A lot of what makes Armstrong such a great character is the performance by Ryan Gosling. I don’t know if there is an actor who shows more with their eyes than Gosling. Time after time, Armstrong faces tragedy and every time Gosling shows the pain and sadness, but not by having an emotional breakdown, but just by his eyes. His deep stares tell us everything Armstrong is thinking and more. Gosling also portrays a man who is professional and damn good at his job. Chazelle brings out the best is Gosling and they are proving to be quite dynamic duo. Foy is just as good as Janet.
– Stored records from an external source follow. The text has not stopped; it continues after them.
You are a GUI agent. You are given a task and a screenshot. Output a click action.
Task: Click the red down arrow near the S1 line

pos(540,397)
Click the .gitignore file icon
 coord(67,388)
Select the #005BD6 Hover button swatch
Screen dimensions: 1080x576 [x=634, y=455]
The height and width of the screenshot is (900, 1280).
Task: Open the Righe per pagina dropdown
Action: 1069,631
She sees her husband descending into this emotionless being and does everything in her power to keep him from completely fading, while also keeping the family afloat. However, Janet knows that what her husband is doing is something extraordinary and wildly dangerous, causing a great amount of stress and turmoil. Foy goes toe-to-toe with Gosling and crushes it. The cast is rounded out by a slew of great supporting actors like Kyle Chandler, Jason Clarke, Cory Stoll, Shea Whigham, Patrick Fugit, Christopher Abbott, and Pablo Schreiber, all of whom hold their own on screen.
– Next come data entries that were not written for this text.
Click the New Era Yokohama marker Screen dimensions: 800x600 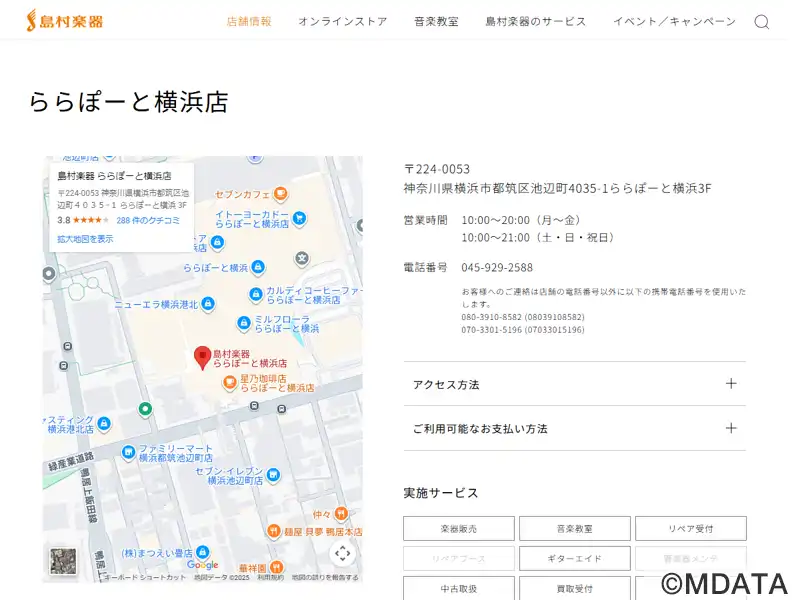click(x=207, y=304)
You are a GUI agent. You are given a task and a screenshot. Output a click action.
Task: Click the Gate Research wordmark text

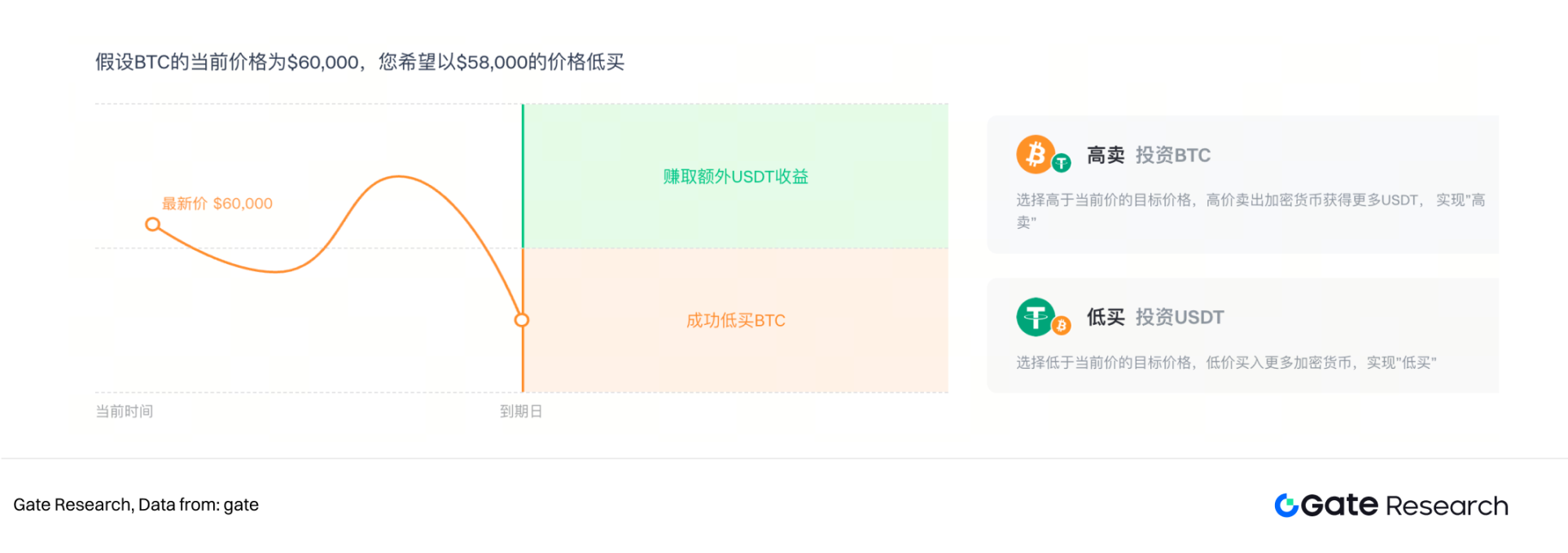pyautogui.click(x=1404, y=506)
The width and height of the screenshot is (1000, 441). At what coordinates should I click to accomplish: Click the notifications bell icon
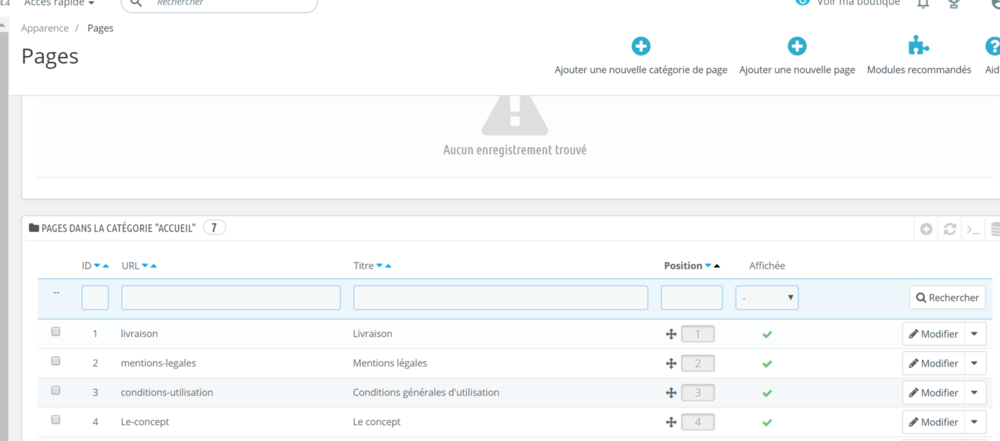tap(923, 3)
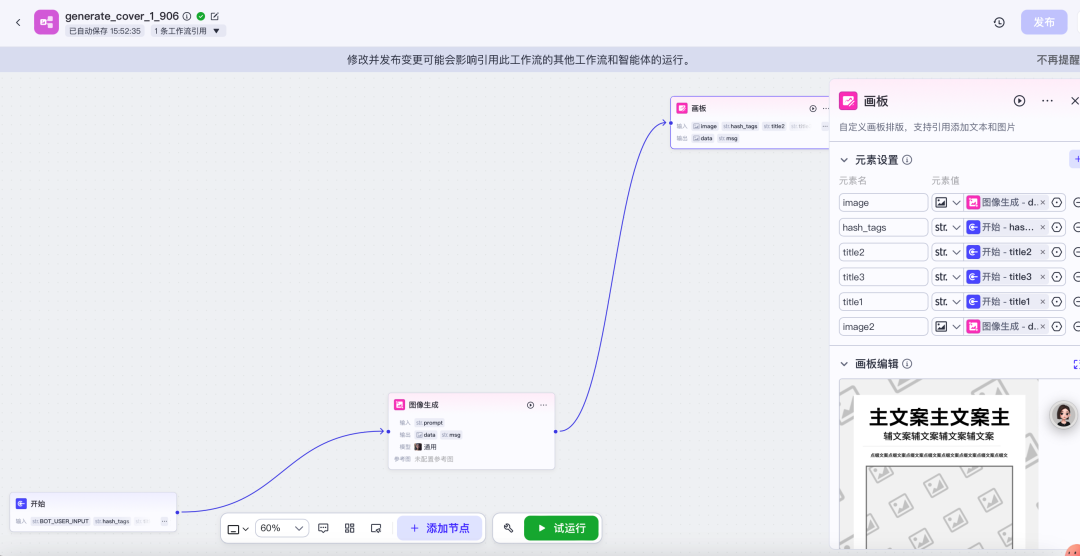Image resolution: width=1080 pixels, height=556 pixels.
Task: Click the 添加节点 add node button
Action: [x=439, y=528]
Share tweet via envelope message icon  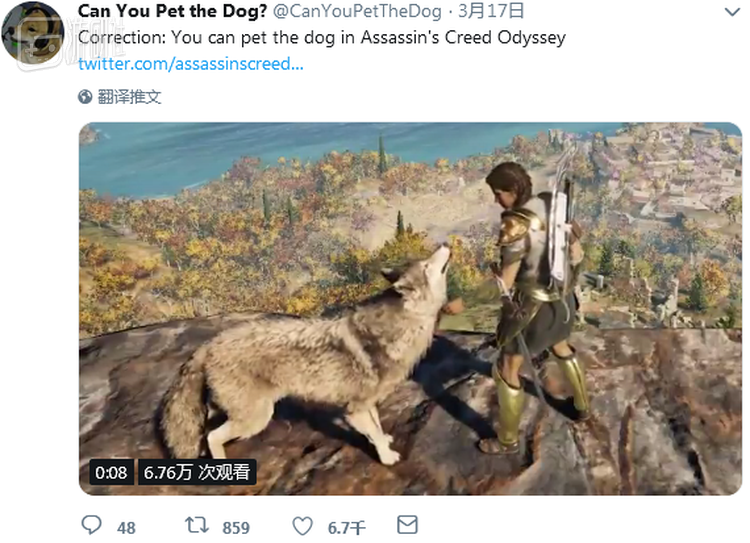point(408,524)
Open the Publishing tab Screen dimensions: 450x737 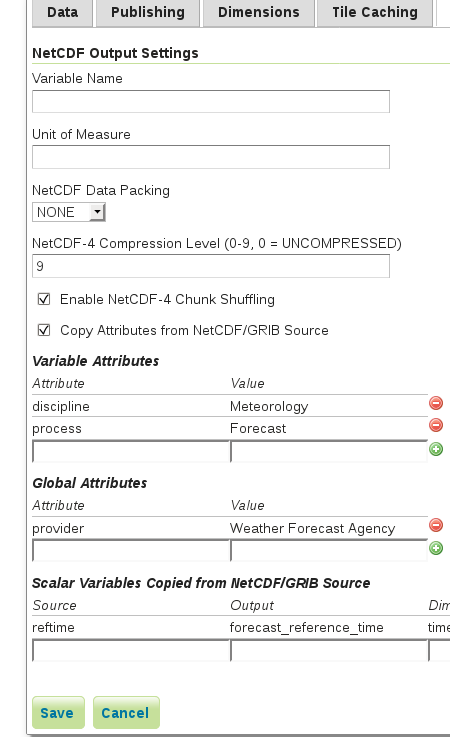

When you think of Chazelle’s three major films, Whiplash, La La Land, and First Man, none of them look the same. They each have a unique visual style and are told on different scales. First Man is Chazelle’s most impressive film to date and one of the most visually stunning movies of the decade. Chazelle throws us right into the cockpit for this one, both when Armstrong is on the ground and when he’s traveling in space. He and cinematographer Linus Sandgren put us up close and personal with Armstrongs, focusing on their facial reactions to tell us the drama that is constantly happening. When trying to get to the moon, we feel like we are flying with Armstrong. Sandgren’s cinematography, plus masterful sound mixing and editing, make us feel and hear everything, causing our hearts to race and our palms to sweat. When we get to the moon (not a spoiler, read a history book), the IMAX comes into full swing and it is a spectacle unlike anything in 2018. The depths of space and vastness of the moon are just astounding. We feel like we are actually on the moon when we’re up there. No space movie has felt this authentic since 2001 some 50 years ago.
First Man is a monumental achievement. This is a movie where we know what eventually happens at the end, but it is a movie where that doesn’t matter. Chazelle brings us to the front lines of the U.S. space mission to shows us the horrors, obsessions, triumphs, and tragedies it took to accomplish such a legendary moment in history. Led by career best work from Ryan Gosling and Claire Foy and masterful direction from Chazelle, First Man is one of the very best movies of 2018.